Page excerpt:
-- Begin --

Regardless of my investments I always keep cash on the sidelines. They say you should keep at least 25% cash on the side ready to trade. That said I believe it’s important to separate trading cash from investing cash. In other words, when the market falls you shouldn’t exhaust all of your cash averaging down your long term investments.
This is why in the past couple of weeks I wanted to demonstrate how I would trade using a certain amount of cash for short term gains. I used $AAPL as my stock of choice, and I traded the heck out of it, sometimes six times a day. I’ve been long Apple since $75, and $120, and I understand how to find a daily range in it very quickly. I also picked up new positions of TMI, EDS, AGM among others.
I made over 50 grand+ in the last two weeks in realized gains. This while my position on SYNM was down roughly 90k, and NEP was way up and near break even. I never worry about my long term investments unless there is a serious change in the fundamentals. I will average down SYNM as needed, but I won’t do that until I see a major move. Whatever the case, I own SYNM at under $2.60, so it’s really pointless to average down unless I see the $1.60 range.

-- End --

Dataset rows:

-- Begin --

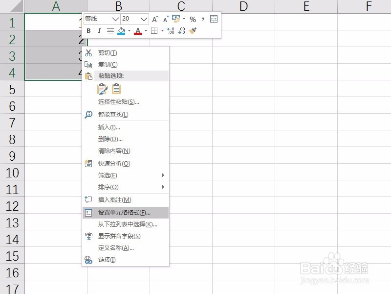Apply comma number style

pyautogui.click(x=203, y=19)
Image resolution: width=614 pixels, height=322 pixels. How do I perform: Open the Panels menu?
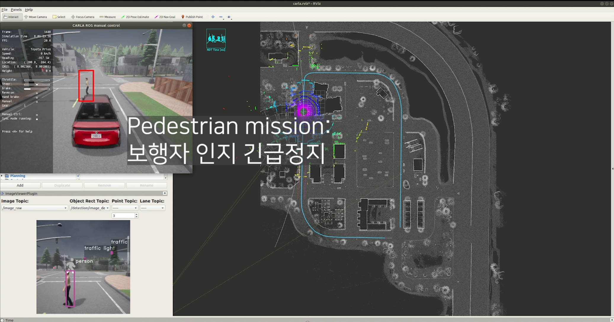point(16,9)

-- End --
-- Begin --

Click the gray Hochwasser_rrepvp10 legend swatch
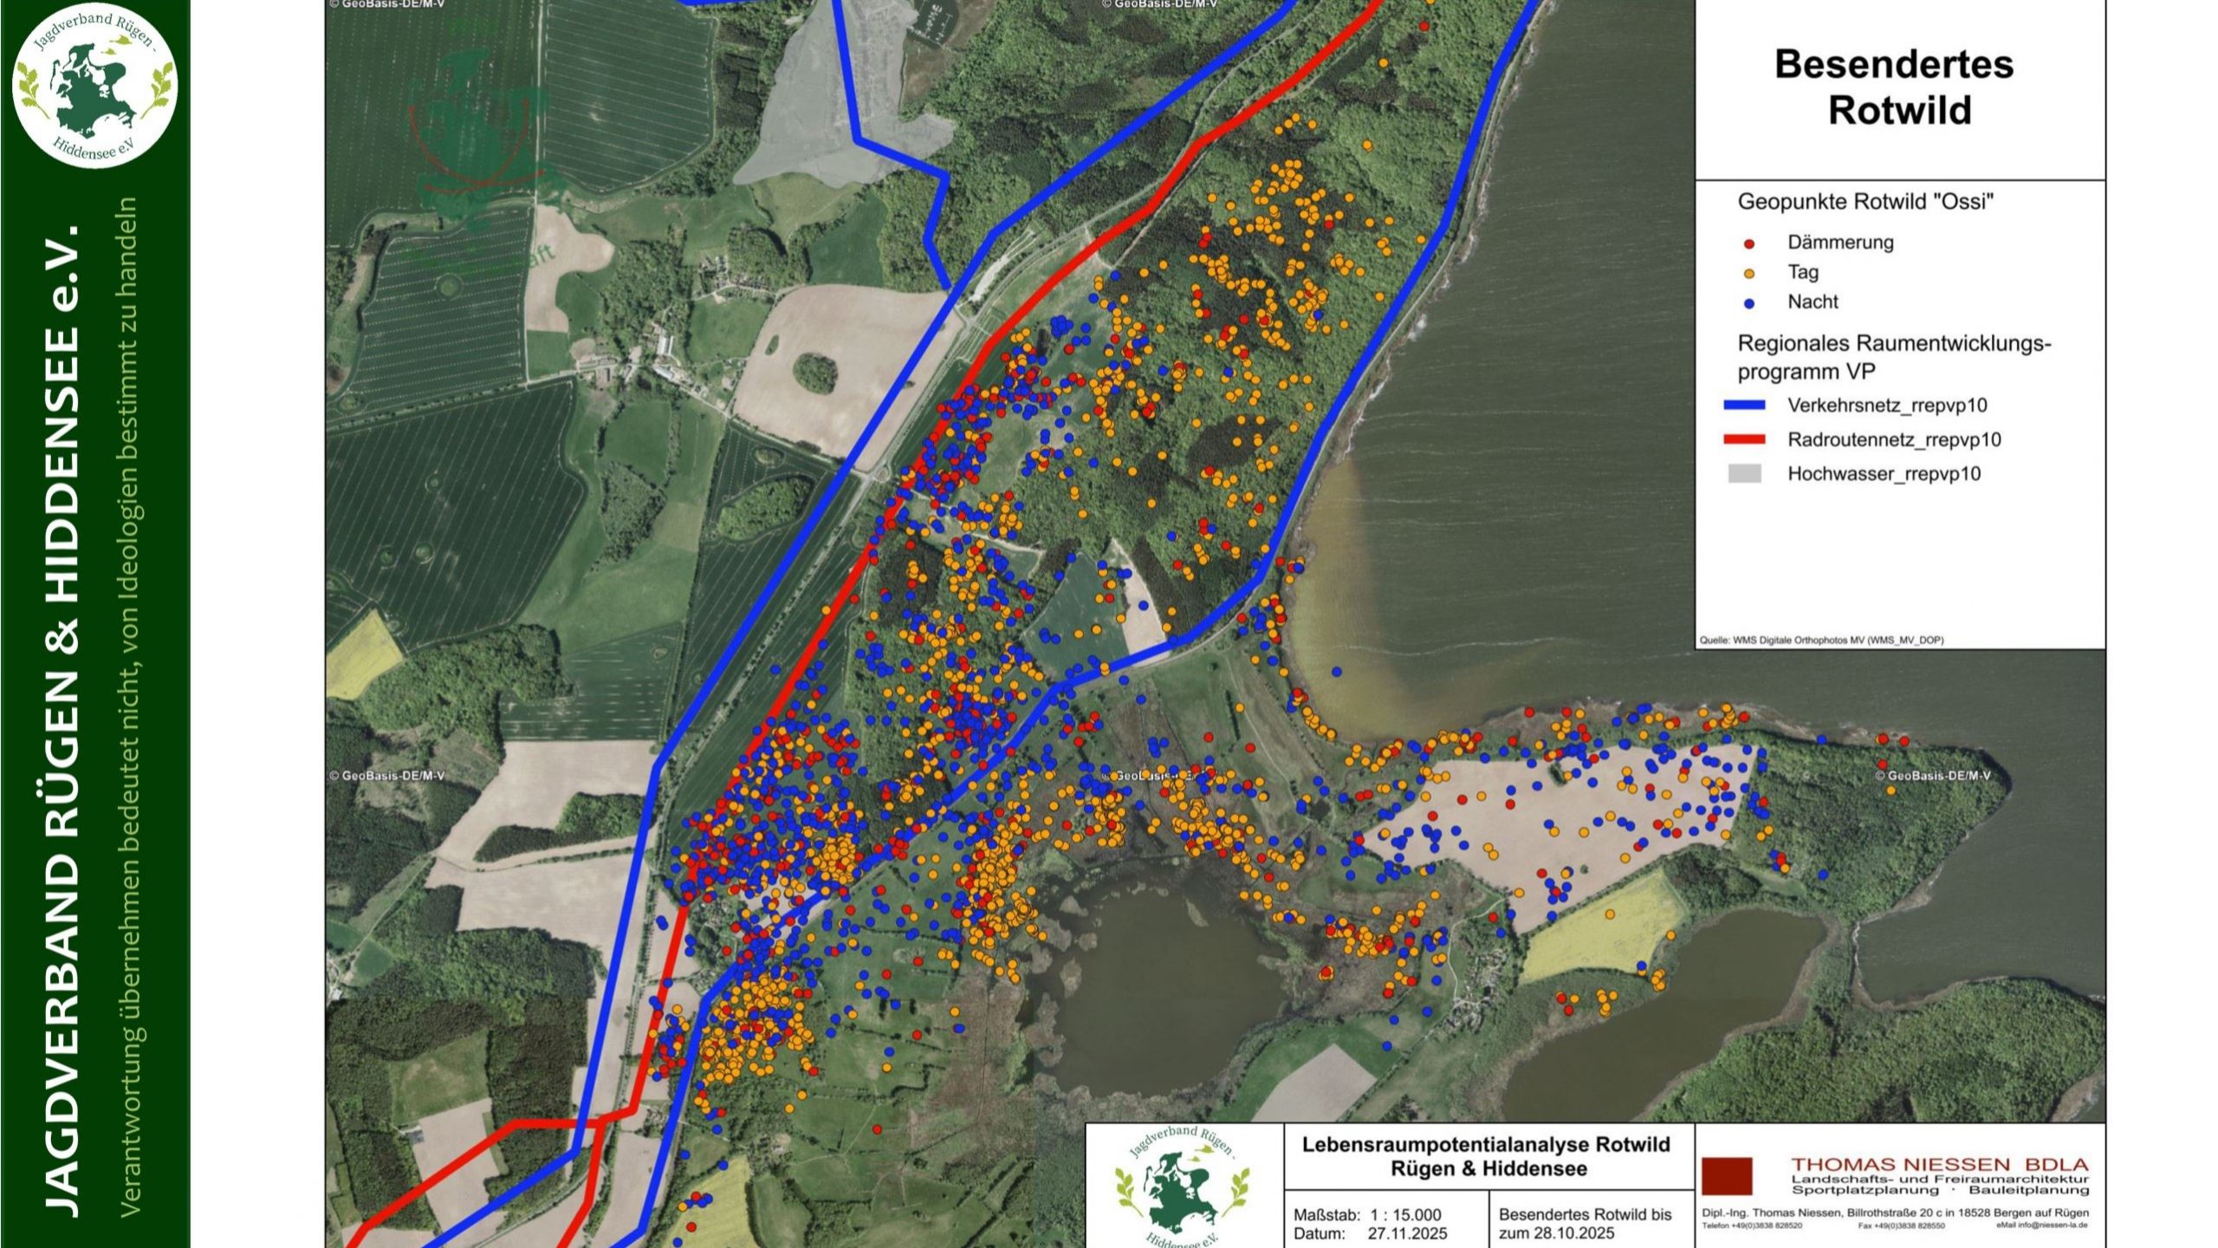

-- End --

Brief A: Write out the stretch of the trading post from "This is why" through "AGM among others.".
Brief B: In the trading post, below what price does the writer own SYNM?
Brief C: Continue the post about keeping trading cash separate from investing cash, starting after its last sentence.

Written response A:
This is why in the past couple of weeks I wanted to demonstrate how I would trade using a certain amount of cash for short term gains. I used $AAPL as my stock of choice, and I traded the heck out of it, sometimes six times a day. I’ve been long Apple since $75, and $120, and I understand how to find a daily range in it very quickly. I also picked up new positions of TMI, EDS, AGM among others.

Written response B: Under $2.60.

Written response C:
I know we all don’t have, what seems to be, unlimited cash. …but that said, if I take my entire net worth I only have 20% tied up in the market, including the cash I keep ready to trade + average down. I suggest you all work on a similar formula no matter the size of your bankroll.
I also recommend you be *very* careful of investing in stocks you don’t understand. Don’t be afraid to take losses, and don’t go all in – ever – in any one stock. I was very disappointed to hear one of our community members buried himself in a shitty stock that I told him a few times to dump (in fact Kunal00 and I both were pretty clear, suggesting that, if it were us holding that garbage, we would dump it and buy PUDA instead). I knew it was a garbage play, and he was only down 20% at one point. I believe there was a point when he was slightly up too & he still held on! Earlier this year he paid off his debts – and now he’s left in the hole as this stock has shuttered into bankruptcy. He’s probably looking for a job, and he’ll likely quit trading as a result.
I can’t tell you how many times I’ve seen people quit trading and come back another day. Every time they come back they lose more money after making a little. Why do they keep coming back? You have to ask yourself this question — “How many times have I quit trading?” — If the answer is more than twice then you have *not* learned your lesson. Patience only pays off if you’re holding a winner.
So… in conclusion… Learn your fucking lesson… and don’t ever give up.
Good luck trading team!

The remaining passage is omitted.